• [Records supplied]
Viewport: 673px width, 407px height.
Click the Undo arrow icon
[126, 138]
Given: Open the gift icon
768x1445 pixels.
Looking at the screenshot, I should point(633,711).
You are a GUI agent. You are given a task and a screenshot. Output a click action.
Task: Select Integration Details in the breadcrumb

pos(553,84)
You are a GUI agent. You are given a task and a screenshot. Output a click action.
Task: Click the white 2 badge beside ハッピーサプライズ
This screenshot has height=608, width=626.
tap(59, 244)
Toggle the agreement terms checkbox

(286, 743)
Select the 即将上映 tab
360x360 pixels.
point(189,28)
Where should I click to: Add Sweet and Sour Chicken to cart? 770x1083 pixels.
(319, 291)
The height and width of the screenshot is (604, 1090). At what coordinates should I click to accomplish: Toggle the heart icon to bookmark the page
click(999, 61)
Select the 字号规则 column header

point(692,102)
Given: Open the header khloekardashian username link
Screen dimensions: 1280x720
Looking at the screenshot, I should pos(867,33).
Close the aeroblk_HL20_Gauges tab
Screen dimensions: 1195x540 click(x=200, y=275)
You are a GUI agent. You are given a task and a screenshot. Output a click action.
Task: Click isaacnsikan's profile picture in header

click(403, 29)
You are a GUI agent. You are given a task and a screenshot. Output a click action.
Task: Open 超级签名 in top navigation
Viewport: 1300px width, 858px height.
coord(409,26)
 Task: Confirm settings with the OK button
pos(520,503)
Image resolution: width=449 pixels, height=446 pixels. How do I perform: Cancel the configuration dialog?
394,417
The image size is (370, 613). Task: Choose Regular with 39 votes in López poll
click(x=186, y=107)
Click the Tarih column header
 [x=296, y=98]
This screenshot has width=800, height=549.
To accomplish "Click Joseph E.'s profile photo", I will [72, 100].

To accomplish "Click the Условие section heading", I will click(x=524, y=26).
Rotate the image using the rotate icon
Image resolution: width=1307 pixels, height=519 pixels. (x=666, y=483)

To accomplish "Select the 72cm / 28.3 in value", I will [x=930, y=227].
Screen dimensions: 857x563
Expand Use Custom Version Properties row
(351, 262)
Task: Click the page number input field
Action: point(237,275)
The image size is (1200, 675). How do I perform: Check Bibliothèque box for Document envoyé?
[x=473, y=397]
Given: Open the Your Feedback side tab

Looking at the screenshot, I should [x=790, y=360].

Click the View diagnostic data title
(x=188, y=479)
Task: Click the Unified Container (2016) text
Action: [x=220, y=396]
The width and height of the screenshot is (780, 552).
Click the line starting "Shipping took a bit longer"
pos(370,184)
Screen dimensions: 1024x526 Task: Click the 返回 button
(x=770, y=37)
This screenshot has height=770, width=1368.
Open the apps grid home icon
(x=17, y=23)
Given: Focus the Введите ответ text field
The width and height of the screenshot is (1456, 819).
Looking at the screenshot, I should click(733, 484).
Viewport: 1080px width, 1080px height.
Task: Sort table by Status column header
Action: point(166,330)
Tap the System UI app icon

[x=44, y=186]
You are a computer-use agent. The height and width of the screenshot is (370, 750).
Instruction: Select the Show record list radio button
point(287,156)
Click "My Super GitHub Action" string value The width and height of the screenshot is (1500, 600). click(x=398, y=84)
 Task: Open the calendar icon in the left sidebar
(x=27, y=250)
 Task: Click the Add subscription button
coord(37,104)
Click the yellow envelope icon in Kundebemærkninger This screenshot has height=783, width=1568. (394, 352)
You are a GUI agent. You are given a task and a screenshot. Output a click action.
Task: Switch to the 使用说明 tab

• [Exercise directions]
Scan the data above for the word "will". Copy every line in which it is found.

• [Exercise solution]
To accomplish "Click Joseph E.'s profile photo", I will [72, 100].
To accomplish "Click the Условие section heading", I will click(x=524, y=26).
To accomplish "Select the 72cm / 28.3 in value", I will [x=930, y=227].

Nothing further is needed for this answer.